All lines below containing the string "text" are to be copied.

• [Data excerpts]
--*--

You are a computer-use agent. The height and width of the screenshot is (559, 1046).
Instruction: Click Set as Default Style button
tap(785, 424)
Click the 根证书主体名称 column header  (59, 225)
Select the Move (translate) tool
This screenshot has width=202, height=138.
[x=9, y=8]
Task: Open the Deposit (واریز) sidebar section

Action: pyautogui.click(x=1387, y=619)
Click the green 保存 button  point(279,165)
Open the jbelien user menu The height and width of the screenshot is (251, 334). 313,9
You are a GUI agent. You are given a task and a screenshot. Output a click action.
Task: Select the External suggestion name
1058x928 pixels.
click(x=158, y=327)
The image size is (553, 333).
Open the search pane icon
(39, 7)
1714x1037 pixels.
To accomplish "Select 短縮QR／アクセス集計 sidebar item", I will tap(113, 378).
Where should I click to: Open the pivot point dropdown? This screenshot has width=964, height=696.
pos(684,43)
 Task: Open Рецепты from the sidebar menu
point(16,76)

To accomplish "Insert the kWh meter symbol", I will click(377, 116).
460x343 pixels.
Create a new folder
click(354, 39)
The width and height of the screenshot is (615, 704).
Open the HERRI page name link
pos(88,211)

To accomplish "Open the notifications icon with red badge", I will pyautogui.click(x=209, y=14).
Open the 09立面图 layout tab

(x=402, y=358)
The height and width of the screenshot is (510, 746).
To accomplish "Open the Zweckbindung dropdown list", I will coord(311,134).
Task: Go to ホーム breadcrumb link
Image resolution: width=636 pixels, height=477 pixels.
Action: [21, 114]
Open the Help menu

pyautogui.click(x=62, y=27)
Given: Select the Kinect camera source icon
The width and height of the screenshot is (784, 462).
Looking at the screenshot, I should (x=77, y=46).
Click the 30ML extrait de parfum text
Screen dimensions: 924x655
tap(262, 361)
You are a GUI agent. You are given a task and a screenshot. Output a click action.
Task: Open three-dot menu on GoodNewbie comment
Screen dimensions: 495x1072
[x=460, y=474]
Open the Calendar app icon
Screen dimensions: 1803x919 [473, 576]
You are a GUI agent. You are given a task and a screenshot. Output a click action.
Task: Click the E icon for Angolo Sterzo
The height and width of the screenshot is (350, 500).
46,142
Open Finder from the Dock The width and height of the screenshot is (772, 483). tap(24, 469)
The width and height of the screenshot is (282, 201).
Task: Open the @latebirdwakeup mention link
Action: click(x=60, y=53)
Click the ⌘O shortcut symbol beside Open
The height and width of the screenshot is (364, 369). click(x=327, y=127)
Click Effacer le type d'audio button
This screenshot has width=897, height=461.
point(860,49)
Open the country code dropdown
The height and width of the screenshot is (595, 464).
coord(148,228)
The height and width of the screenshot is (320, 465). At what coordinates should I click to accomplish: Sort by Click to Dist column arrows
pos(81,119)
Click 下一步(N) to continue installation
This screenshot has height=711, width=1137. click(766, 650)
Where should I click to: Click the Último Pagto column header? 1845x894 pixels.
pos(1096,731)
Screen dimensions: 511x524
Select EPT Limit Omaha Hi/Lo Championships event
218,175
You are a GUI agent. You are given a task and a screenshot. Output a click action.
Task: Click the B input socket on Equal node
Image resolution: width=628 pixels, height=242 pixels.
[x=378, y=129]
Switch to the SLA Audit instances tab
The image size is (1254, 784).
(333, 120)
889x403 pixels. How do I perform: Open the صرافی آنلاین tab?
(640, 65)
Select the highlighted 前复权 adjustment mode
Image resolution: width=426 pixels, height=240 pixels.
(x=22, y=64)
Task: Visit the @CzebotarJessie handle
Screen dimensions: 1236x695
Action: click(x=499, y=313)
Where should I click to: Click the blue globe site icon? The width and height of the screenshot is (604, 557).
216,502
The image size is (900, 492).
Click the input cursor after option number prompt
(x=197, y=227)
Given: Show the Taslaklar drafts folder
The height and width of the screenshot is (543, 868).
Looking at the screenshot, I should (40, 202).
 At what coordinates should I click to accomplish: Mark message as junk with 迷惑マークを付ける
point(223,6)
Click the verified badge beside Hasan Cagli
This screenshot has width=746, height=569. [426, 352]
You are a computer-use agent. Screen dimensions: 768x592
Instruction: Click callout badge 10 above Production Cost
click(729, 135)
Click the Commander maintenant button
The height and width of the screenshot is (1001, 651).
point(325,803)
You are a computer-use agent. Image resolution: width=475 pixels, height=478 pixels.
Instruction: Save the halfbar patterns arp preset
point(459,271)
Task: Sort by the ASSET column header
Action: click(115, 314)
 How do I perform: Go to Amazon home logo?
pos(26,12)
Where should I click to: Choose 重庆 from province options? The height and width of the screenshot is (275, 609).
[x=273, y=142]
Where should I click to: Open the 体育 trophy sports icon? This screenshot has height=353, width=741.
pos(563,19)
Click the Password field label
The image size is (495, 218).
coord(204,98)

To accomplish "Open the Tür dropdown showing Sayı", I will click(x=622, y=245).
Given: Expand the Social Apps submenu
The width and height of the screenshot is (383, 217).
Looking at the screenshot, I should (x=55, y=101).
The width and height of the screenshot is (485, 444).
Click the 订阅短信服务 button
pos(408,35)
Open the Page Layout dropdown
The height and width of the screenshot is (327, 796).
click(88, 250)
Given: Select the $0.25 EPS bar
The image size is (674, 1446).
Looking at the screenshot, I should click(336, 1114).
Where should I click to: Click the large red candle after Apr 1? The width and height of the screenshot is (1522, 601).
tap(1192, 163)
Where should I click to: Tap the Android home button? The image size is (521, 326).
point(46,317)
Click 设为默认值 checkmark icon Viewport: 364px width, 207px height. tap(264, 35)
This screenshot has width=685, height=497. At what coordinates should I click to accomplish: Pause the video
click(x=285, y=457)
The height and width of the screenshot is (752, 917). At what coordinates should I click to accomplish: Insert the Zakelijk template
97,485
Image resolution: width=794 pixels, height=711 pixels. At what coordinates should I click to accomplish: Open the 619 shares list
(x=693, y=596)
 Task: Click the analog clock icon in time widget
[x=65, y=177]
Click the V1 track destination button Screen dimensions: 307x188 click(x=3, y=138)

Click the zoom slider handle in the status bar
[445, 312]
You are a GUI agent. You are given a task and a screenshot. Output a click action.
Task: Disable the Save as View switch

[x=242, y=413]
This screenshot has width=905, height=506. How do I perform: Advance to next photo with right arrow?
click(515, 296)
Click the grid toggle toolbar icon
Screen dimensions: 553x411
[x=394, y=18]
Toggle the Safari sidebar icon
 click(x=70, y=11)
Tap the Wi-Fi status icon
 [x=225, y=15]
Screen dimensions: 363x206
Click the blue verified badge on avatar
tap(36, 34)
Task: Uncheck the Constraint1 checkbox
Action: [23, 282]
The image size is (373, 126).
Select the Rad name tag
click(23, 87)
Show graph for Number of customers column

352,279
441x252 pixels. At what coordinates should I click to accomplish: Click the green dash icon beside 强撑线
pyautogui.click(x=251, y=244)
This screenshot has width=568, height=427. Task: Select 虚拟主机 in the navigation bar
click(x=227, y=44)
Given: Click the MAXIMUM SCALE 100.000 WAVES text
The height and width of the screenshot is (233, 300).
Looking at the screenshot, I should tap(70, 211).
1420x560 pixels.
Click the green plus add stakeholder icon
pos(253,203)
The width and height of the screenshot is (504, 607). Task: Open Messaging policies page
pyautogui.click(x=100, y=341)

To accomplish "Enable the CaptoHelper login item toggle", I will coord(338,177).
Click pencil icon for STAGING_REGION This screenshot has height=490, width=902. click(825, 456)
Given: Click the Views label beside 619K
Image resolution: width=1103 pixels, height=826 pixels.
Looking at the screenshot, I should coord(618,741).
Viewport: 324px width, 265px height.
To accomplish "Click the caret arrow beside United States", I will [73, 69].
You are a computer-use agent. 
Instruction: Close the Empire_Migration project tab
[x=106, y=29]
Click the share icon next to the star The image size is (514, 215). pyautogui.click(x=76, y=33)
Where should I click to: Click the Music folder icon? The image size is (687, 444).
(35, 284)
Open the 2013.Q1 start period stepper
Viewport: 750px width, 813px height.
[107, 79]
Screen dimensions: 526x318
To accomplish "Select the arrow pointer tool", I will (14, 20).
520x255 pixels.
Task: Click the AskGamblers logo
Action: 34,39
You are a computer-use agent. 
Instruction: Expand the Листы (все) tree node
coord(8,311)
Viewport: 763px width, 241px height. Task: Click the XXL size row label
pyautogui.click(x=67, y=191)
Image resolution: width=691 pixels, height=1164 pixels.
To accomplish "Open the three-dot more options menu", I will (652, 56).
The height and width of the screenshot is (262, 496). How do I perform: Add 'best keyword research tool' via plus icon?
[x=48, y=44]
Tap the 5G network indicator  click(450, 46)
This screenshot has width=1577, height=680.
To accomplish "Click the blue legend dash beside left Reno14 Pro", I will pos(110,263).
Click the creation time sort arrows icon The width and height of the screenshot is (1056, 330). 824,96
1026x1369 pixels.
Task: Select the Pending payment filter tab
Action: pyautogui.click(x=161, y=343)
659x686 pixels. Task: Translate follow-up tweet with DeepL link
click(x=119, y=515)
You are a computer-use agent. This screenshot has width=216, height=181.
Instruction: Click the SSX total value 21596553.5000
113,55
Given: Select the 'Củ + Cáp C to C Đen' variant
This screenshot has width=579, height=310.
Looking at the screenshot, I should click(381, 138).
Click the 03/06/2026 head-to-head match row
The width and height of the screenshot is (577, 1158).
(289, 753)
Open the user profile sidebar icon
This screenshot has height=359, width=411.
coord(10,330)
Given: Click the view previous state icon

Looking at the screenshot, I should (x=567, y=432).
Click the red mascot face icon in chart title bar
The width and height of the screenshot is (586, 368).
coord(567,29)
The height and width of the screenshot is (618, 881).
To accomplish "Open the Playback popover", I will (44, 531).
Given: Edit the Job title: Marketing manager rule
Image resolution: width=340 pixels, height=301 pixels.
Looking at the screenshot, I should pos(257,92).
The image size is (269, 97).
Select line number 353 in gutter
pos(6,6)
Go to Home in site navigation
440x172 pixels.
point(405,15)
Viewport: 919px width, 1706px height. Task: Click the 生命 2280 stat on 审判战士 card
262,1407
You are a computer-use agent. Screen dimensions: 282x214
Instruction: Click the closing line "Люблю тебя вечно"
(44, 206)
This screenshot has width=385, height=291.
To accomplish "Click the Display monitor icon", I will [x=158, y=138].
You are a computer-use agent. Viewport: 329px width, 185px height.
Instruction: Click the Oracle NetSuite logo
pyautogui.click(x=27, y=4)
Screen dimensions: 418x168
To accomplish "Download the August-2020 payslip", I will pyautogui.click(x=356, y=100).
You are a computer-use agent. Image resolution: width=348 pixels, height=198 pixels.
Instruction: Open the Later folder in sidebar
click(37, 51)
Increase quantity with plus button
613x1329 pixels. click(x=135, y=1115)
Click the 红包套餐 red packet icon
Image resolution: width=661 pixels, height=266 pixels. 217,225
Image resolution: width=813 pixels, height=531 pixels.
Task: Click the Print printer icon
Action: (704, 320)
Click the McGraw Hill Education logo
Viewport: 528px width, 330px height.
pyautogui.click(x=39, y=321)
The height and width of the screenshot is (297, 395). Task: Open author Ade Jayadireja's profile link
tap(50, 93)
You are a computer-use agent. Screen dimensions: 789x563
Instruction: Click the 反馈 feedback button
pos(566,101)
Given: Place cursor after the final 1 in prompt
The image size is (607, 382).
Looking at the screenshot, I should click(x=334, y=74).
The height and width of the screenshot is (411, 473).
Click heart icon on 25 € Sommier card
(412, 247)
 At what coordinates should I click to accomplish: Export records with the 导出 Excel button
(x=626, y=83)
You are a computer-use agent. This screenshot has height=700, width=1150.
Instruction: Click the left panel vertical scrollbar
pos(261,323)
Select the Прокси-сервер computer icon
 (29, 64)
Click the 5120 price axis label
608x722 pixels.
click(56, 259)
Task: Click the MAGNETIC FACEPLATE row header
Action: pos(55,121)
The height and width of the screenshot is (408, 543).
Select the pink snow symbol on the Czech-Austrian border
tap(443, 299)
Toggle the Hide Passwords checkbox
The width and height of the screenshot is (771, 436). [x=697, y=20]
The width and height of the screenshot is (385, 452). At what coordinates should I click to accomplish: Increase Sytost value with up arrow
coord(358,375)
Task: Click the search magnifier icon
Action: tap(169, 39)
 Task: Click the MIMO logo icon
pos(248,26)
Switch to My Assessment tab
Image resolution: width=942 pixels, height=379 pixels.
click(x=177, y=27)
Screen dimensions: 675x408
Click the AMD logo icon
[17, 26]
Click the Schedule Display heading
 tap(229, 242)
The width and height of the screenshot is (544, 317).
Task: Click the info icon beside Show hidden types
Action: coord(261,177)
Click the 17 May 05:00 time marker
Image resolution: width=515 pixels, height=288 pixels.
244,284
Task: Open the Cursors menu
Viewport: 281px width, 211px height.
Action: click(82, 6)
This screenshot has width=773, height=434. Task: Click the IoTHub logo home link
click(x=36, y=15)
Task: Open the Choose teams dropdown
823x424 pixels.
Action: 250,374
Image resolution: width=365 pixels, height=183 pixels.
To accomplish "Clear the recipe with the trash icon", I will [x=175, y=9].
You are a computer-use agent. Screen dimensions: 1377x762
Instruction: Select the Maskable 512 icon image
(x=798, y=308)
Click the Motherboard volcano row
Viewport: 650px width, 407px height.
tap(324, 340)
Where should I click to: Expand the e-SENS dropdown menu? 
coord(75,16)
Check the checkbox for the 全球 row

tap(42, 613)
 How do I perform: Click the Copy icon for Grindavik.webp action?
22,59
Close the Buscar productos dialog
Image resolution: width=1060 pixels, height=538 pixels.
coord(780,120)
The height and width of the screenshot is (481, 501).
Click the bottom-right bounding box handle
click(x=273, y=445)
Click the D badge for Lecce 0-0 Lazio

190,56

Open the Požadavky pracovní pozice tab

--*--

• [Problem solution]
Click the 30ML extrait de parfum text
Given: Click the MAXIMUM SCALE 100.000 WAVES text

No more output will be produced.